Era uma manhã de agosto. Ensolarada, mas fria. Eu, minha mãe e meu pai saimos pra dar uma volta pela beira da praia, aproveitar o vento fresco, o ar mais puro do que de costume, sentir o carinho do sol em nossos rostos (que coisa mais româtica, não é?). Enquanto caminhávamos, nós falávamos sobre coisas da gente: família, trabalho, atualidades, enfim, conversas jogadas literalmente "ao vento".
Durante a caminhada, eu olhava fixamente para o chão, observando o caminho que aqueles bichinhos de praia, os corruptos, deixavam como rastro. É engraçado imaginar que existe vida em todos os lugares, inclusive embaixo da areia. É bom pensar, ou fantasiar talvez, que exista um mundo só desses bichinhos, onde também há dificuldades, desafios e barreiras a vencer. Ao modo deles, claro.
Então, conforme direcionava meu olhar atentamente para o chão, percebi um rastro um tanto quanto engraçado. Era um rastro fininho que dava várias voltas ao redor dele mesmo, da direita, pra esquerda, voltava para o mesmo lugar de onde havia começado, ia pra frente, voltava, depois recomeçava e ia um pouco mais em direção ao mar. Aquilo chamou minha atenção ao ponto de parar para seguir aquele caminho. Chegando ao final dele estava uma centopéia de praia, com suas centenas de pares de pézinhos, andando depressa, sem parecer saber exatamente pra onde estava indo. Dei risada ao vê-la andando tanto. De certa forma ela estava indo pra frente, mas o caminho a percorrer ainda parecia longo, dependendo do seu destino. Eu, toda curiosa, perguntei pra minha mãe: " - Para onde será que ela quer ir, hein mãe? Senão eu poderia levá-la até lá". E minha mãe me disse: "- Não vai levar ela pra lugar nenhum. Vai atrapalhar ao invés de ajudar".
Meu pai e minha mãe continuaram caminhando, mas eu ainda fiquei um tempo observando o "andar" daquela centopéia.
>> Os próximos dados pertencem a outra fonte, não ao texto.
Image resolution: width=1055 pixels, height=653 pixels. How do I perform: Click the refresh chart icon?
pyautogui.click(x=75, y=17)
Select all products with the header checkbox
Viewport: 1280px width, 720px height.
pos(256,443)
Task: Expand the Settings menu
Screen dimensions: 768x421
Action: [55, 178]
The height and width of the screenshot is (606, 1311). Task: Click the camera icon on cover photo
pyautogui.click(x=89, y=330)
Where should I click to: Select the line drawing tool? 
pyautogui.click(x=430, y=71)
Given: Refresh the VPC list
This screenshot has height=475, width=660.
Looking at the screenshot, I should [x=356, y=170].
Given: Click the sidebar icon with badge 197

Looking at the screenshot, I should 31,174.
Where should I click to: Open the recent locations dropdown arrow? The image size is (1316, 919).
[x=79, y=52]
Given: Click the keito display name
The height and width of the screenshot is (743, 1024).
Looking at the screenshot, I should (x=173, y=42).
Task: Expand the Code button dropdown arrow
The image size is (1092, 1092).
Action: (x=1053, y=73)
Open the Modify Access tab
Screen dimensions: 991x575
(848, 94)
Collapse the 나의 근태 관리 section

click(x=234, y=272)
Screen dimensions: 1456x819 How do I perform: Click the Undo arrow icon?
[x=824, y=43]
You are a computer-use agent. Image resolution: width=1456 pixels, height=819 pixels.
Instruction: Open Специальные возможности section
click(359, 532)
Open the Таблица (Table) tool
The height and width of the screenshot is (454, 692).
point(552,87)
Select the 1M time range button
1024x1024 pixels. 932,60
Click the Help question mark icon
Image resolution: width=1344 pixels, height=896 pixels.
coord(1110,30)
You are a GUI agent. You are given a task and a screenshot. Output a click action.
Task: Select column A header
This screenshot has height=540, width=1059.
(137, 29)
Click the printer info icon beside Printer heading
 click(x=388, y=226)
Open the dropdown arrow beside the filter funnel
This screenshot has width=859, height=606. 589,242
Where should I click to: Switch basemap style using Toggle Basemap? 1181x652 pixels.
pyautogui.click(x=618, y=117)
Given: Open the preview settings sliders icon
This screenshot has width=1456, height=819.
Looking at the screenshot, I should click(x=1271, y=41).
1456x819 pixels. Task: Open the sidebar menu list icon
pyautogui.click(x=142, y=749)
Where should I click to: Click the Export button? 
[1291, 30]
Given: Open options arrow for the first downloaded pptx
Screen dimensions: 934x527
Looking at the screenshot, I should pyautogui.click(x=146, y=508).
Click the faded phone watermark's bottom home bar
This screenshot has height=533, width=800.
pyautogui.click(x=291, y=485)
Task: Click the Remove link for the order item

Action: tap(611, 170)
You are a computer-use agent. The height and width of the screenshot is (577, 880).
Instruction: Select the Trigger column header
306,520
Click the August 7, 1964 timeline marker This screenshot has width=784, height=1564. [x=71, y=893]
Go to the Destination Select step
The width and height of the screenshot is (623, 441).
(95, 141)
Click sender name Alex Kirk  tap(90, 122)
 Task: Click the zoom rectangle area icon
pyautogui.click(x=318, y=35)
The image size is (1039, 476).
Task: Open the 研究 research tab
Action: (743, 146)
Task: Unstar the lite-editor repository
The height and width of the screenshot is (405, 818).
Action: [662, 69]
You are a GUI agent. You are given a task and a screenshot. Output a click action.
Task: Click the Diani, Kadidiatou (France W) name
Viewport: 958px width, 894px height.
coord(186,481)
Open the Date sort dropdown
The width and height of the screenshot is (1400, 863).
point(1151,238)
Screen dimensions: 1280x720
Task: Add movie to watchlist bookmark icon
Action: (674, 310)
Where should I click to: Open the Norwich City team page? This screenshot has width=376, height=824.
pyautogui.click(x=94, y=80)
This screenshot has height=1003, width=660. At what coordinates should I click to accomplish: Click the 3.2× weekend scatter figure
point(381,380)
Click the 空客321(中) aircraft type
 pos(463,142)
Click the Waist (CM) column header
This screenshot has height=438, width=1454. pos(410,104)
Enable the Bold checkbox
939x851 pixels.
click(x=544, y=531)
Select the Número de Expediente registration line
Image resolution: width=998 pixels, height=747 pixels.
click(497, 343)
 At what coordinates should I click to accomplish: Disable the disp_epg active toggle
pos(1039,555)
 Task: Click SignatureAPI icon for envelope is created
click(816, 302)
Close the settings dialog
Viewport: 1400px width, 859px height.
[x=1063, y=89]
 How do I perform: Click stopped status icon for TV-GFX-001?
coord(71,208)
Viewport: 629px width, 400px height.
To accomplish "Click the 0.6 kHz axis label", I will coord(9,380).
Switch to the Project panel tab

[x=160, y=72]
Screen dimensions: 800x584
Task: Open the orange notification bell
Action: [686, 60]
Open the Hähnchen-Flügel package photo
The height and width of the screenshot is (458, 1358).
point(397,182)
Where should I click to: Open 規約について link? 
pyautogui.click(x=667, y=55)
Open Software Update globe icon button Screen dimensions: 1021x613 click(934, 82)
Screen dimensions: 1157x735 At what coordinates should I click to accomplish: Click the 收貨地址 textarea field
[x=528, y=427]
Comecei a imaginar que cada metro quadrado de praia para ela era um novo mundo a ser explorado. Aquela extensão inteira de praia então, era um universo impossível de ser conquistado. Quem seríamos nós, seres humanos, na visão daquela centopéia. Ah, se ela pudesse enxergar além dos seus limites e pudesse ver as coisas com tanta clareza como eu estava vendo, com certeza ela não daria tantas voltas pra não ir para lugar algum. Certamente, sua dificuldade em encontrar um foco em seu caminho seria tão insignificante. Se ela pudesse me entender, eu diria a ela que continuasse sempre reto, se o destino dela fosse o mar. Naquele momento pensei em Deus, no Planeta Terra, olhei pro mar, mentalizei o Universo e me coloquei na situação daquela centopéia diante de tudo isso. Ah, se eu pudesse entender um pouco que fosse sobre toda essa imensidão, impossível de ser explorada por mim. Ah, se eu pudesse entender os sinais que Deus me dá todos os dias pra saber que meus obstáculos são tão pequenos em relação ao infinito, considerado um mistério diante da minha inteligência. Ah, sou tão pequena quanto minha amiga centopéia.
Naquela manhã fria e ensolarada, foi bom encontrar aquela centopéia. Ela, na sua pequenez, ainda assim me ensinou algo bonito. Mas eu, na minha ignorância, não pude ensinar nada a ela.